Saving & investing – differences & similarities

saving

In an era of grave economic uncertainties, the appropriate management of finances has become an extremely challenging task. Not only are you required to invest in a diverse set of instruments, but you are also expected to save for a variety of unforeseen exigencies. This has created a situation where the interest in both savings & investments, has steadily begun to witness a continuous rise.

However, as per a recent survey released by National Bonds, almost 85% of the consumers in the UAE are either not saving or investing enough. This is primarily because most residents and expats still remain unclear about the key differences between both of these mechanisms.

If you too are wondering what the process of savings or investments actually entails, here is a detailed guide to understanding their key distinctions and similarities –

What Are Savings?

To put it simply, savings basically include the total amount of money that is left after all the necessary expenditures from disposable income have been incurred. Instead of spending this money, it is usually put aside to meet various kinds of unexpected future emergencies.

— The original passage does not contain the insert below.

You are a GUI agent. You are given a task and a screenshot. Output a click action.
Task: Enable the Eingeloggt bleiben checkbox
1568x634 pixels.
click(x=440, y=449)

In order to save money, you can hold it in the form of cash, deposit it into a bank or place it in a savings/pension account.

What Are Investments?

Sometimes the amount leftover from disposable income is not used for savings. Rather, it is used to purchase tangible or non-tangible assets that have the capability of generating long-term returns. This process of utilising the capital for buying appreciation-worthy assets is called investments.

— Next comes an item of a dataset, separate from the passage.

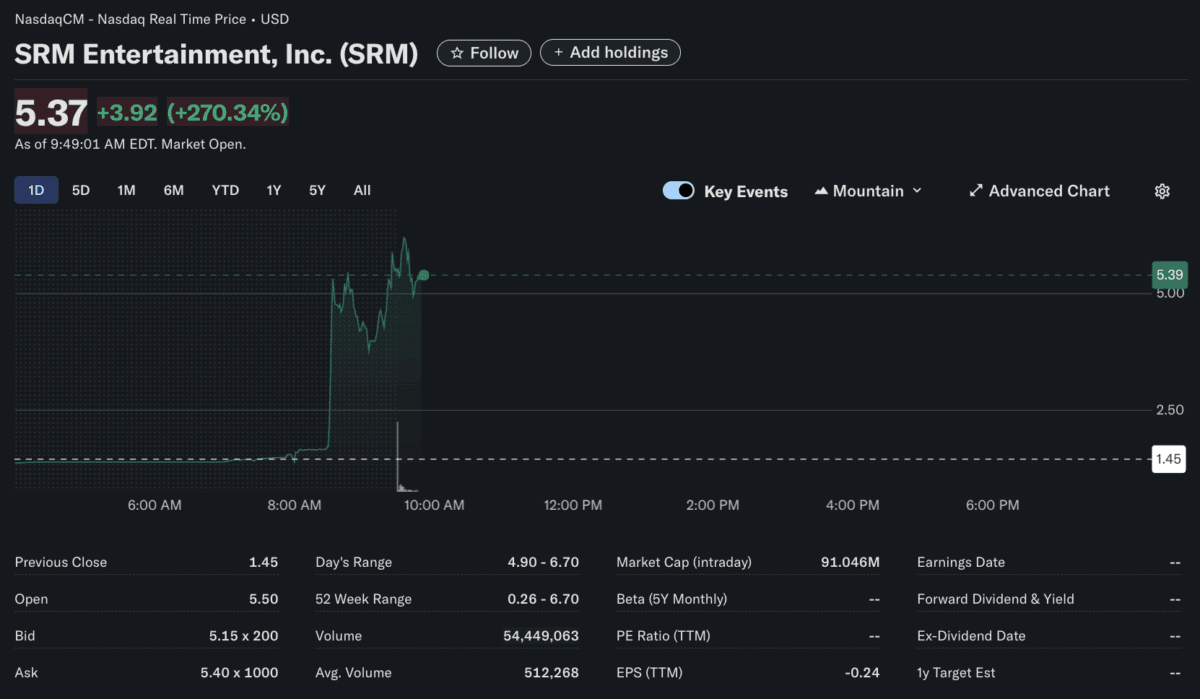Select the 1Y time range
1200x699 pixels.
coord(273,190)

For investing money, you can buy instruments like mutual funds, bonds, stocks, real estate, derivatives, or even gold.

Savings Vs. Investments – Key Differences

Comparative Basis  Investments

 

Savings 

 

Meaning Investing is the process of using the spare money to aid wealth creation

 

Saving is the process of putting money aside to meet unforeseen exigencies
Examples Stocks, mutual funds, derivatives, T-bills, gold or property

 

Savings account, pension account, cash holdings, liquid fund accounts
Objective  To generate returns and facilitate capital appreciation

 

To meet short-term or long-term needs and requirements
Returns Higher returns

 

Lower/ Nominal returns
Risks  Extremely high or high risk

 

Low or negligible risk
Liquidity Less liquid – available after a lock-in period

 

Highly liquid – available immediately

In other words, whenever you put aside money with the hope that it will come in handy for future uses, it is considered to be savings. On the other hand, whenever you put aside money with the expectation that it will grow, it is considered to be investments.

The Way Forward

Savings are primarily the foundation stone upon which the success or failure of your wealth creation effort rests. However, on its own, savings can only help accumulate funds. It is investments that actually mobilize these funds and put them to good use. The risks and returns associated with both these instruments equip people to use their money in a productive, efficient, and sustainable way. This is precisely why understanding their differences and acting upon them in the financial markets, holds great significance.